Up first is a commentary by Ruben Fleischer, Rhett Reese, Paul Wernick, Woody Harrelson, and Jesse Eisenberg, which isn’t as informative or funny as it could/should have been. It’s not a bad track, but given the movie and the participants, it is somewhat underwhelming.  

 

The Beyond the Graveyard Picture-in-Picture track accompanies the movie with a mixture of behind-the-scenes clips, interviews, storyboards, animatics, visual effects breakdowns, etc.

 

A few deleted scenes (6 minutes total, HD) are up next.
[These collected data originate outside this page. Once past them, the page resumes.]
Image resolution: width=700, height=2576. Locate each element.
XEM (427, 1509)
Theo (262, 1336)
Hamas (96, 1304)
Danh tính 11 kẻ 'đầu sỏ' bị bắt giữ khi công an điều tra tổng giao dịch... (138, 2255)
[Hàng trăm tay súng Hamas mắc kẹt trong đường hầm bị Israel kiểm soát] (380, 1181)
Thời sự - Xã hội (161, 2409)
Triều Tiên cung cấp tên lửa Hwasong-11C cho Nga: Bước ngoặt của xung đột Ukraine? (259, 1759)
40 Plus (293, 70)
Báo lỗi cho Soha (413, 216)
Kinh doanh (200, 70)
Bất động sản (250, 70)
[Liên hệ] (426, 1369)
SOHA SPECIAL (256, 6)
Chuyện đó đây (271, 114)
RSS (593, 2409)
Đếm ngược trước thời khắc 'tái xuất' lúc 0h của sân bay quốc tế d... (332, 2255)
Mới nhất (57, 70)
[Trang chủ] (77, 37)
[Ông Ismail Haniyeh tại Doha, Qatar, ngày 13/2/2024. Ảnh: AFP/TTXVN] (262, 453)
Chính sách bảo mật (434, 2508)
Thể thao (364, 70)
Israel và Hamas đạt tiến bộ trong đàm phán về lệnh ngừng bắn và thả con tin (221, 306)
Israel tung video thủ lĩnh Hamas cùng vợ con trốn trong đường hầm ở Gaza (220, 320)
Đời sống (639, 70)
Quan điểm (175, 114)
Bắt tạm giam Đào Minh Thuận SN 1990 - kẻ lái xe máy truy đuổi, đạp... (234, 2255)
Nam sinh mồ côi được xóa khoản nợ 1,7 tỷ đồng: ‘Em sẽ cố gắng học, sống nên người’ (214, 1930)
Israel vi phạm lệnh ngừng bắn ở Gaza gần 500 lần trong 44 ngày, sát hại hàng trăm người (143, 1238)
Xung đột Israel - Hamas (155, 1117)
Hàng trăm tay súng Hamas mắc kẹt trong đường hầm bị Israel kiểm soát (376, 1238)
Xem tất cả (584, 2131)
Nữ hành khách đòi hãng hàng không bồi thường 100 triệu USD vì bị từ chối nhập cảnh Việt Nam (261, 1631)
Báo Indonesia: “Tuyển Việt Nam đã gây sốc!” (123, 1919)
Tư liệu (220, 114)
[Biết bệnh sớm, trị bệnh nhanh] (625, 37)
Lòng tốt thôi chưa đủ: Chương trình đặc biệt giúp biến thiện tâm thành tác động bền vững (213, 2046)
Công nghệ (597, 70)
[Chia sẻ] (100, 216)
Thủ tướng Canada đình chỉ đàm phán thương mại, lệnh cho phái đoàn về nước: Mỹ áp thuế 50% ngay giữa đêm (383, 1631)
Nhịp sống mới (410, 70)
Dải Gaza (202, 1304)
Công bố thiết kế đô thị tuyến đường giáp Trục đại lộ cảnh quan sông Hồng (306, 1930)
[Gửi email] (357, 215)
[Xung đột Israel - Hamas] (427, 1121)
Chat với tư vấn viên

Most of them wouldn’t have impacted the movie in any significant way, but I think it’s arguable that at least two of them should have been left in.

 

In Search of Zombieland (16 minutes, HD) is an EPK-style making-of featurette, slightly better than normal as these things go.

 

Zombieland is Your Land (12 minutes, HD) focuses on the movie’s production design.

 

Visual effects progression scenes (2 minutes, HD) offer a quick look at how visual effects were integrated into four scenes, starting with the raw footage and progressing to the finished clips. 

 

A selection of theatrical trailers (6 minutes total, HD) doesn’t include the movie’s official trailer, but instead offers up some of the short “viewer mail” promos that hit theaters past year.

 

BD-Live connectivity will grant you access to another of Sony’s movieIQ streams.

 

Two digital copies of the movie are also included in this package. The Blu-ray itself houses a copy that can be accessed on a PS3 and then transferred to a PSP; the more conventional copy is housed on a second disc.

 

FINAL THOUGHT

 

Nut up and check it out. And pray they don’t screw up the sequel.